Performance Measures
Indicators of the work performed and the results achieved in an activity, process, or organisational unit. Performance measures are both non-financial and financial. Performance measures enable periodic comparisons and benchmarking.
Process A series of activities that are linked to complete a specific output.
Product Profitability (see ABM Product Contribution)
Profitability Analysis The analysis of profit derived from cost objects with the view to improve or optimise profitability. Multiple views may be analysed, such as market segment, regions, distribution channel, customer segments, individual customers, product families, products and so forth.
Resource Driver The best single quantitative measure of the frequency and intensity of demands placed on a resource by other resources, activities, or cost objects. It is used to assign resource costs to activities, and cost objects, or to other resources.
Resources Cost elements applied or used in the performance of activities or to directly support cost objects. They include people, materials, supplies, equipment, technologies and facilities. Resources feature on the ledger.
Surrogate Cost Driver A substitute for the ideal driver but is closely correlated to the ideal driver. A surrogate driver is used to significantly reduce the cost of measurement while not significantly reducing accuracy.
Sustaining Costs These costs are essentially an investment to achieve a return in the future. Organisations need to have funds to pay for the current costs of the people doing, say, new product development, but the benefits are expected to be derived in the future. The current product throughputs or current customers do not directly influence these activities. The organisation has a choice over the level of Sustaining costs it wants to have. A reduction in Sustaining costs would transfer directly to the bottom line, but it would risk the future of the business.

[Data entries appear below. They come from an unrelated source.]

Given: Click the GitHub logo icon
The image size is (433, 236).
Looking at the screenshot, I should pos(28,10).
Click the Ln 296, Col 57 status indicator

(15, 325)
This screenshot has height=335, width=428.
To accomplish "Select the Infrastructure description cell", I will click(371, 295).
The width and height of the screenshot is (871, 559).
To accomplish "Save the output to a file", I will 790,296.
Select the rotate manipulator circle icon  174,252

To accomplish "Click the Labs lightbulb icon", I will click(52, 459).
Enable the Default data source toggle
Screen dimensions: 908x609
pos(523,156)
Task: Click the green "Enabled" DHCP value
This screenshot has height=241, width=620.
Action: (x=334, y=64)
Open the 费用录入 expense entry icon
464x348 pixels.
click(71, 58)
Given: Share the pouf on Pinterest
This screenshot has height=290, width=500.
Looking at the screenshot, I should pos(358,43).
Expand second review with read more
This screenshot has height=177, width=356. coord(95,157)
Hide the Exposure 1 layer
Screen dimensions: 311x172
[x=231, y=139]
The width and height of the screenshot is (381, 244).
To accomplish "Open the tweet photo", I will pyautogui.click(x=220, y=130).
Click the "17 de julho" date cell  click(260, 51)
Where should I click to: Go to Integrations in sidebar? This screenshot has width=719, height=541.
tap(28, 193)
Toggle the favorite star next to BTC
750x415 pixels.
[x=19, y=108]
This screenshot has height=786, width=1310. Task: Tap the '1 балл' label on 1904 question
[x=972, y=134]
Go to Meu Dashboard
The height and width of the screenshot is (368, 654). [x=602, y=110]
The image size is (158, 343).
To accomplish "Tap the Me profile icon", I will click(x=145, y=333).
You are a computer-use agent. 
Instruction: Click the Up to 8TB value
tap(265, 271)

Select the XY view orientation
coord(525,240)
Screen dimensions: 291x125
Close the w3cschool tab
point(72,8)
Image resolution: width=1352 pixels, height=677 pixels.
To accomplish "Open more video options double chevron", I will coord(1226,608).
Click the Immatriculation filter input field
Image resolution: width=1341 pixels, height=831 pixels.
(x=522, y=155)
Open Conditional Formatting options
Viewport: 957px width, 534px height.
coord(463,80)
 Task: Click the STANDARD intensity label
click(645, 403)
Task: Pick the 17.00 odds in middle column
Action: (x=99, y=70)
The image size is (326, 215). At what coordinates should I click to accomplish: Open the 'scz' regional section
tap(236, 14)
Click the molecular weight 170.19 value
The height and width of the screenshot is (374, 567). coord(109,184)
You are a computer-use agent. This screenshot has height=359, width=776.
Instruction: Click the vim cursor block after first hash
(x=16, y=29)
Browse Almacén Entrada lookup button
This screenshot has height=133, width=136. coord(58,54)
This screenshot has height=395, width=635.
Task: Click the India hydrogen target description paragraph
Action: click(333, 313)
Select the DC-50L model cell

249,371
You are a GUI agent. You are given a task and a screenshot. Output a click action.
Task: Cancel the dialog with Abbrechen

It could be argued that Sustaining costs should be made specifically visible to shareholders as they are investments in the business made out of retained profits that could have been distributed.
Tasks The breakdown of the work in an activity into smaller elements.
Unit Cost The cost associated with a single unit of measure underlying a resource, activity, product or service. It is calculated by dividing the total cost by the measured volume. Unit costs can be used for benchmarking or to construct models of new scenarios for running the business. Also used for Activity Based Budgeting.